In this example the certificate at index 1 is replaced with a new one.

  1. In the Request body, enter the replace operation referring to the trusted-ca property:

    [
      {
        "op": "replace",
        "path": "/trusted-ca/1",
        "value": {
            "id": "replaced-CA",
            "cert": "Replacing Base64 encrypted certificate in PEM format"
        }
      }
    ]
    
  2. Press the Execute button.

  3. Verify that the request was successful (Status code 204 No Content).

Replace the id of a certificate

In this example the id of certificate at index 1 will be replaced.

  1. In the Request body, enter the replace operation referring to the trusted-ca property:

    [
      {
        "op": "replace",
        "path": "/trusted-ca/1/id",
        "value": "new-id"
      }
    ]
    
  2. Press the Execute button.

  3. Verify that the request was successful (Status code 204 No Content).

Test certificate

The test operation verifies that certain conditions on the certificate are met. This comes in handy to check that an operation is executed on the correct certificate.

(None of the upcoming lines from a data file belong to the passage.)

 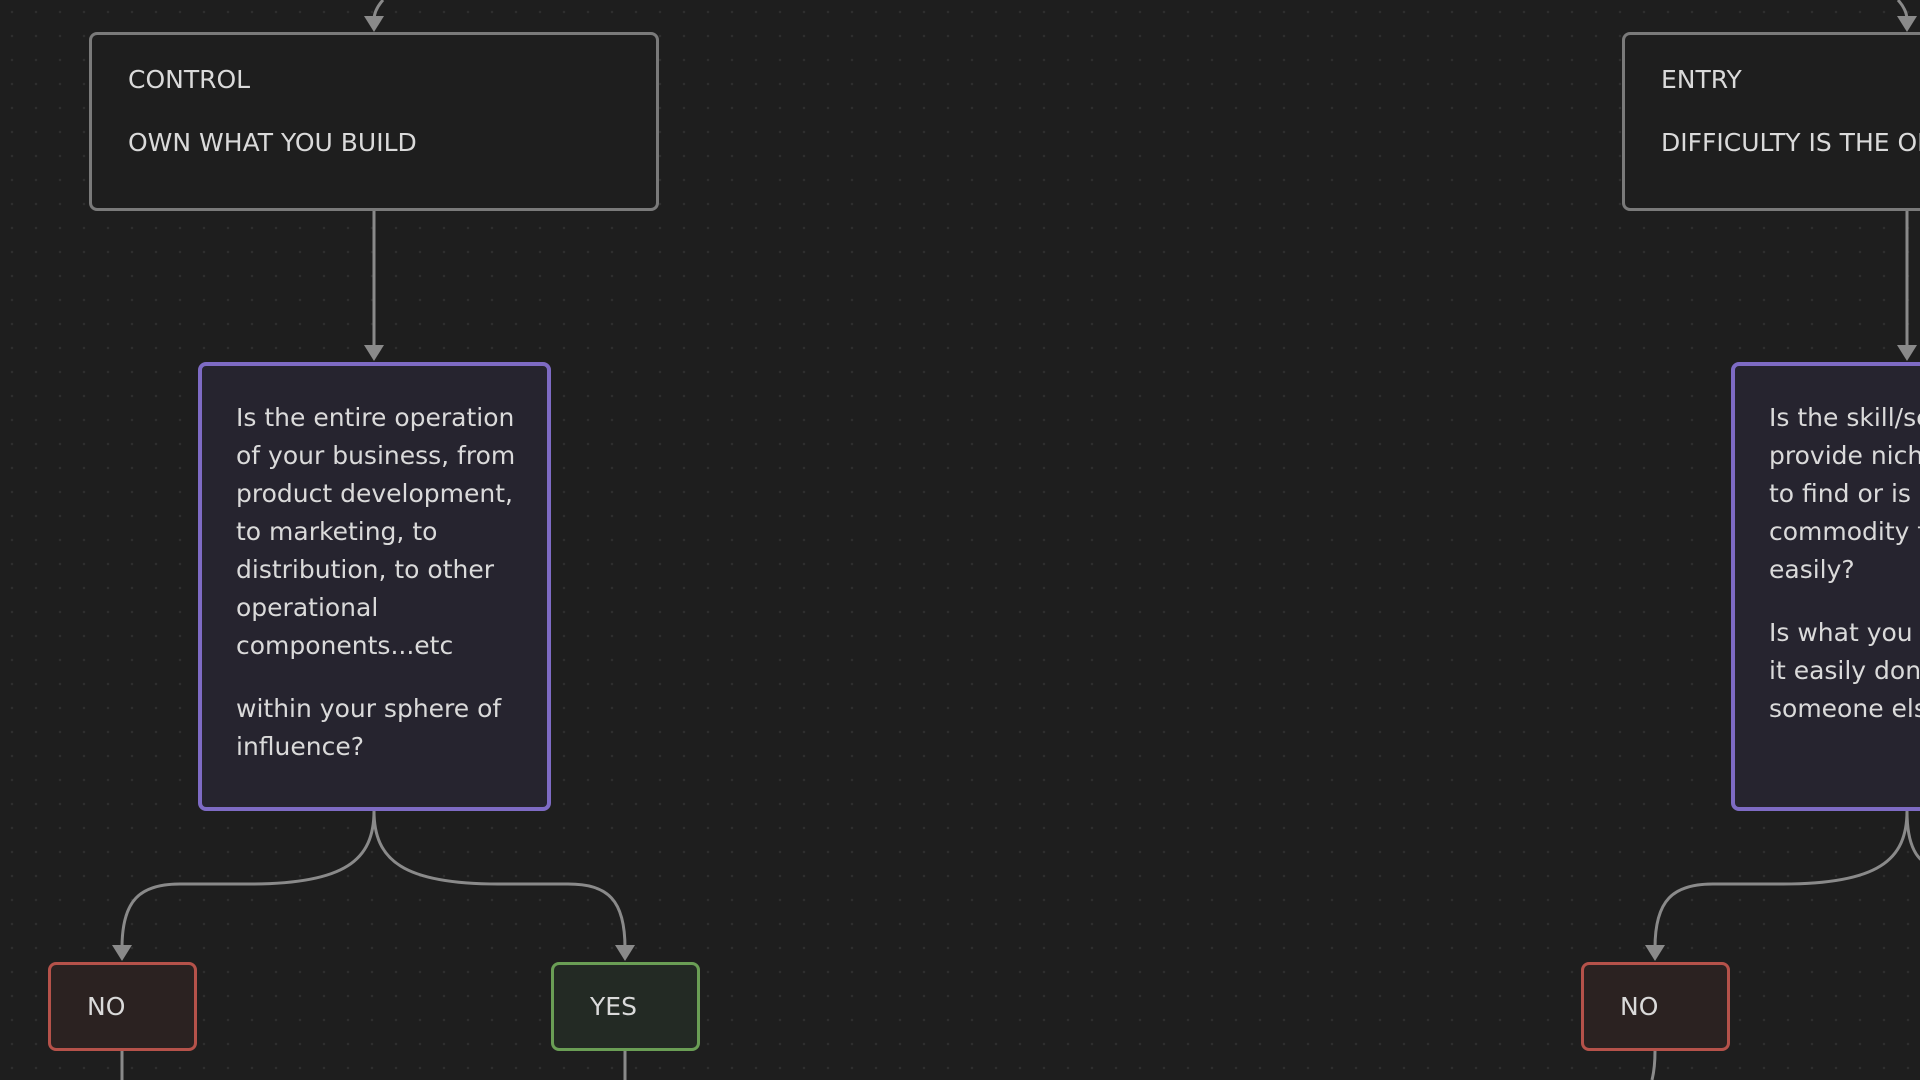 I want to click on arrowhead-entry-to-question, so click(x=1907, y=353).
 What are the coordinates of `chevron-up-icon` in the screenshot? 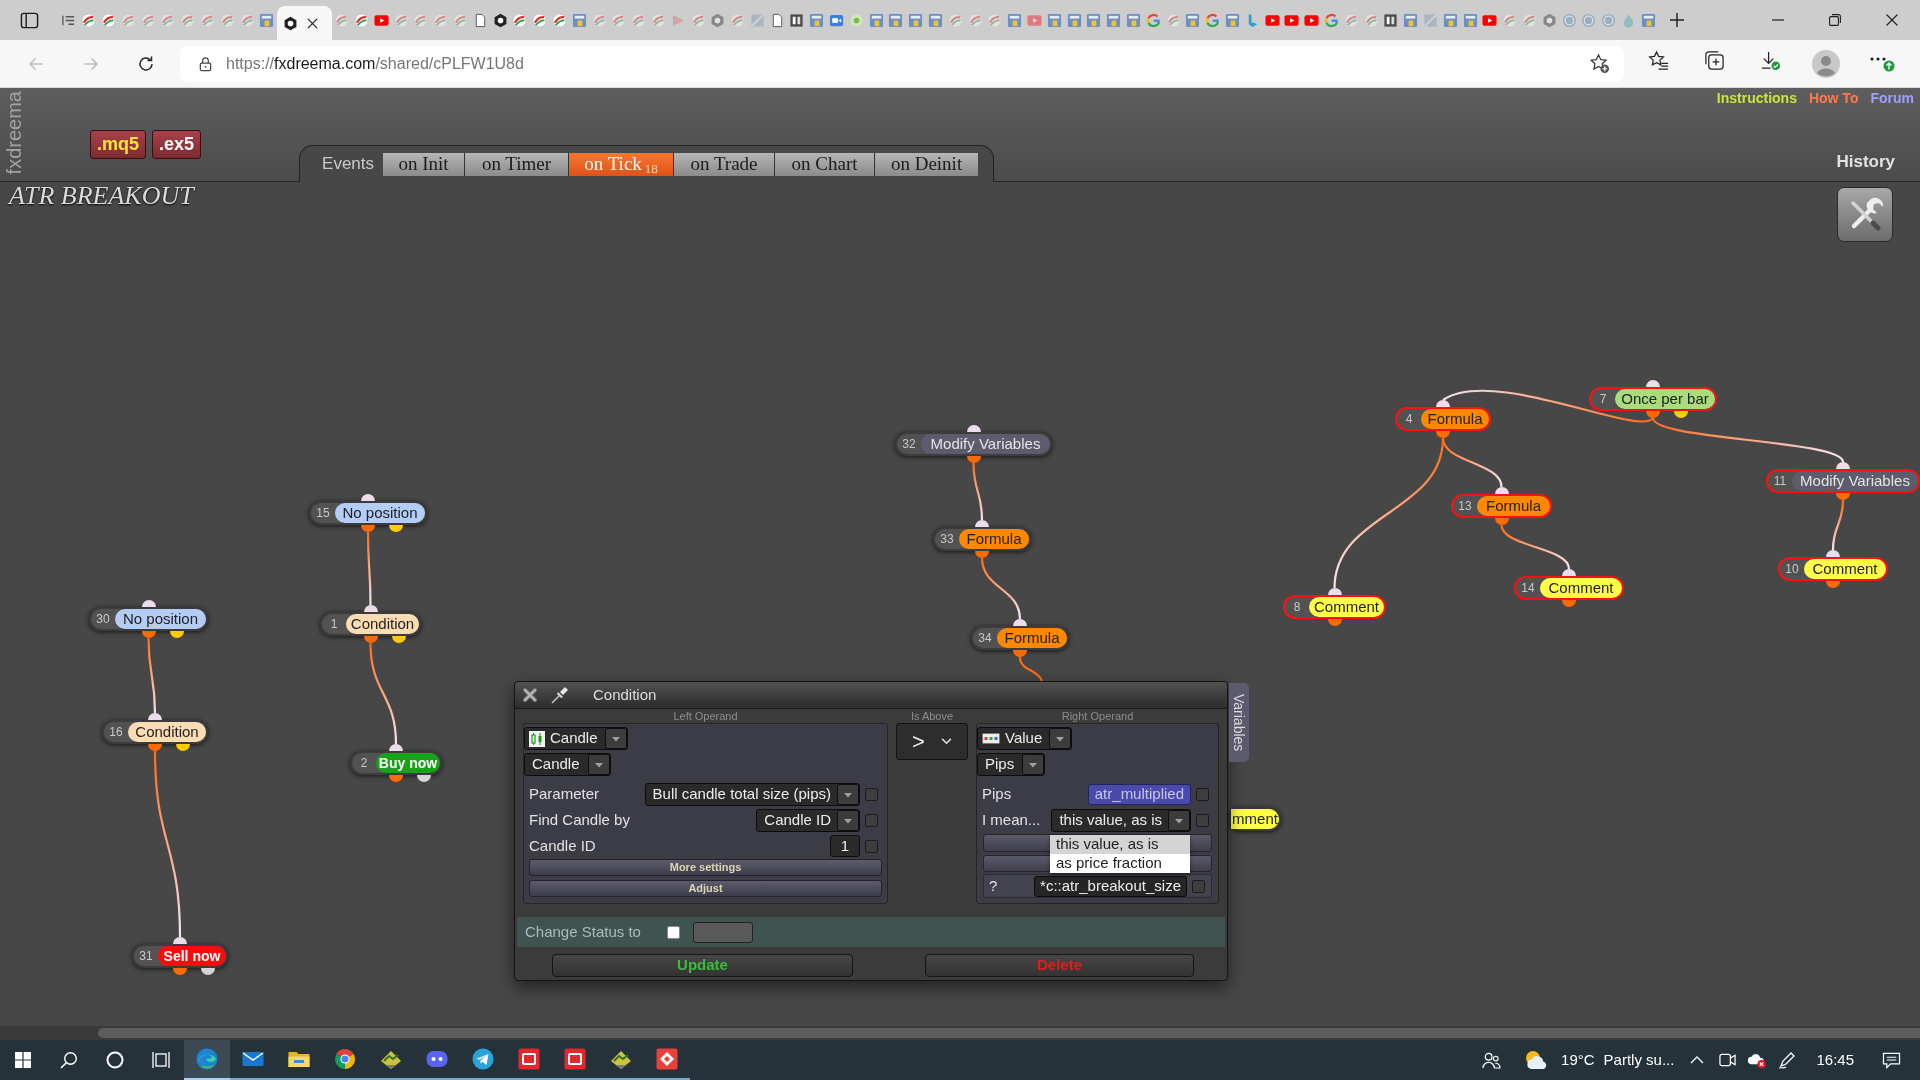 It's located at (1698, 1060).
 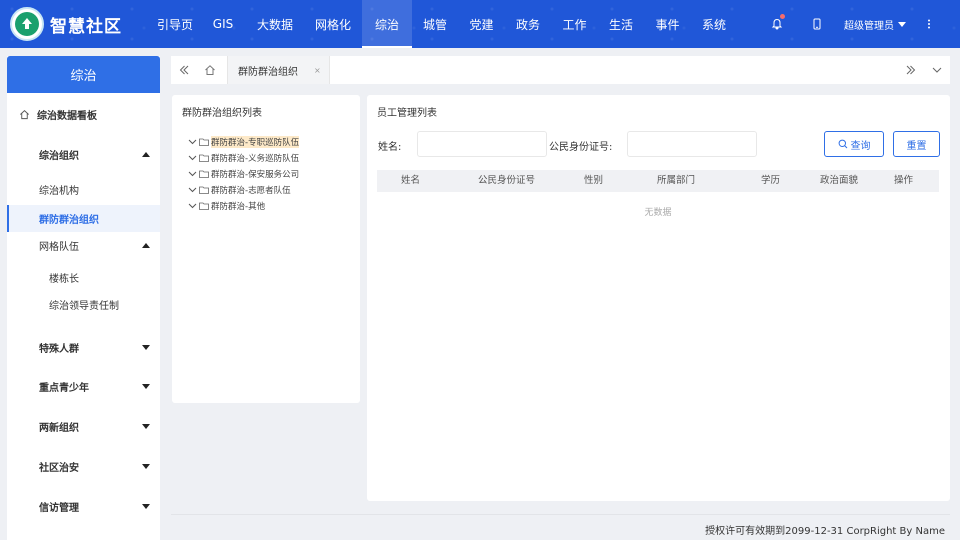 What do you see at coordinates (854, 144) in the screenshot?
I see `search-button: 查询` at bounding box center [854, 144].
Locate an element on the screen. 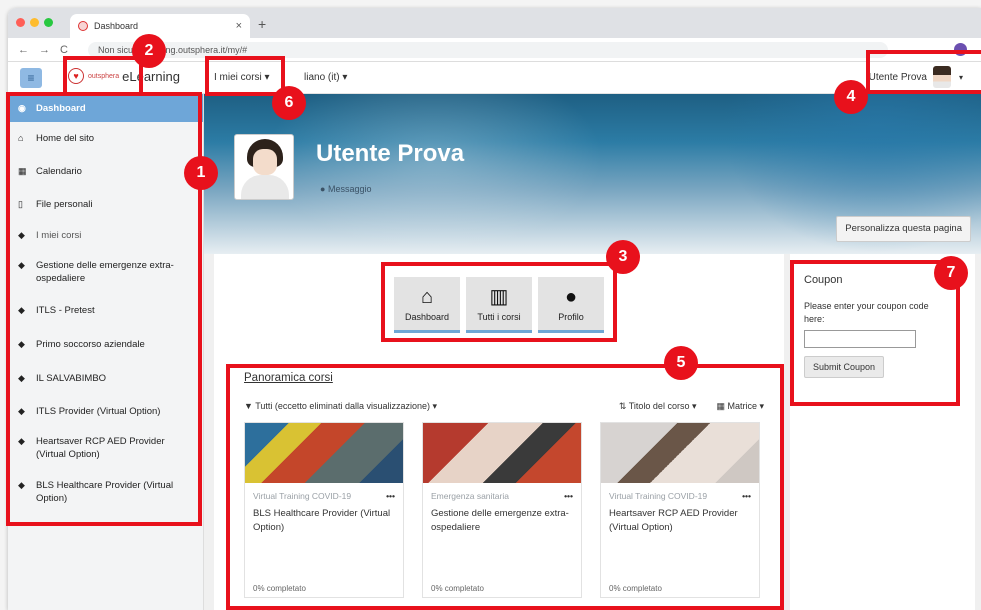 This screenshot has width=981, height=610. annotation-badge-1: 1 is located at coordinates (201, 173).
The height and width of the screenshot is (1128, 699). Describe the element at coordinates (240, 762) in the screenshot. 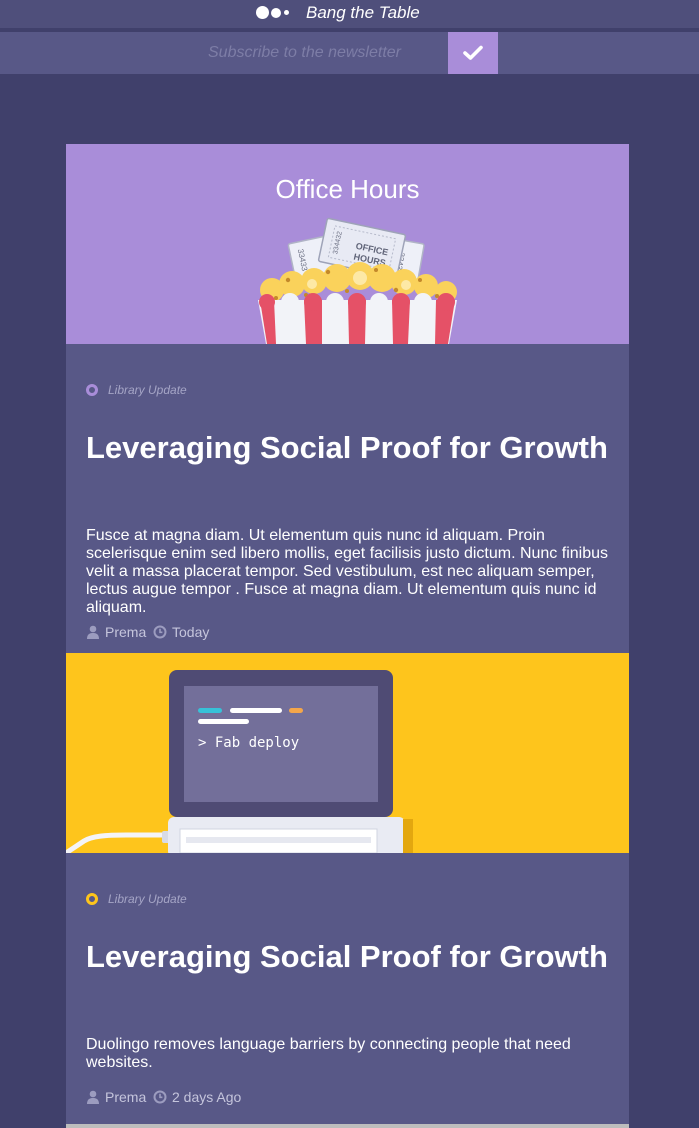

I see `laptop-illustration: > Fab deploy` at that location.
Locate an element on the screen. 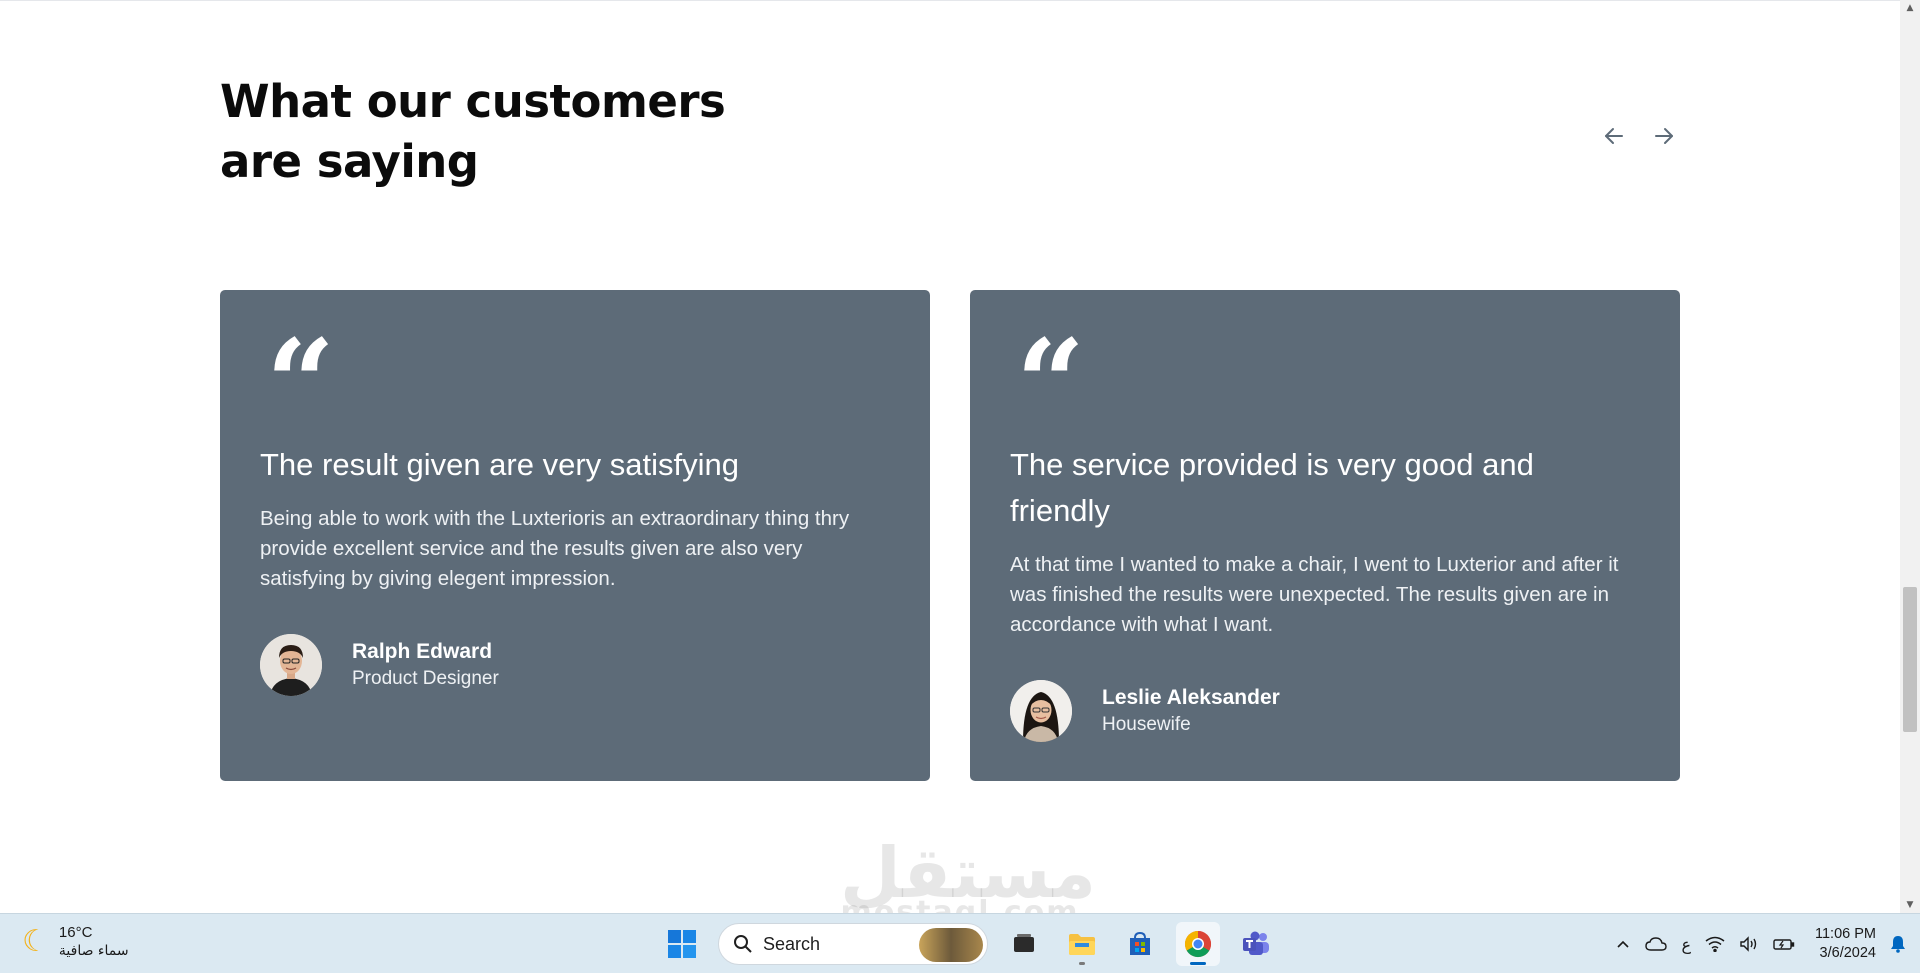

For example before removing a certificate at a certain index, a test on the id can be performed, so the right certificate is deleted.

The target location must exist for the operation to be successful.

Example

Test a certificate has a certain id

In this example the certificate at index 1 is tested to have a certain id.

  1. In the Request body, enter the test operation referring to the trusted-ca property:

    [
      {
        "op": "test",
        "path": "/trusted-ca/1/id",
        "value": "CA-2"
      }
    ]
    
  2. Press the Execute button.

  3. Verify that the request was successful (Status code 204 No Content).